Exercise description → Reproduce the data below, substituting "symbol" for every occurrence of "icon" and leaving all other text unchanged.

Dataset rows →
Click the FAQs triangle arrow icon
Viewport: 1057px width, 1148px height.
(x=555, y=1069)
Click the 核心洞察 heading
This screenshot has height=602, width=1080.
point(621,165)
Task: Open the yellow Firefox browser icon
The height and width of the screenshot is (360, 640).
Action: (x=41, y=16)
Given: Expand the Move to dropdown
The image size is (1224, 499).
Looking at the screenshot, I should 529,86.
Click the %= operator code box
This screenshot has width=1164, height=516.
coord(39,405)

Result →
Click the FAQs triangle arrow symbol
Viewport: 1057px width, 1148px height.
(x=555, y=1069)
Click the 核心洞察 heading
This screenshot has height=602, width=1080.
point(621,165)
Task: Open the yellow Firefox browser symbol
The height and width of the screenshot is (360, 640).
Action: (x=41, y=16)
Given: Expand the Move to dropdown
The image size is (1224, 499).
Looking at the screenshot, I should 529,86.
Click the %= operator code box
This screenshot has width=1164, height=516.
coord(39,405)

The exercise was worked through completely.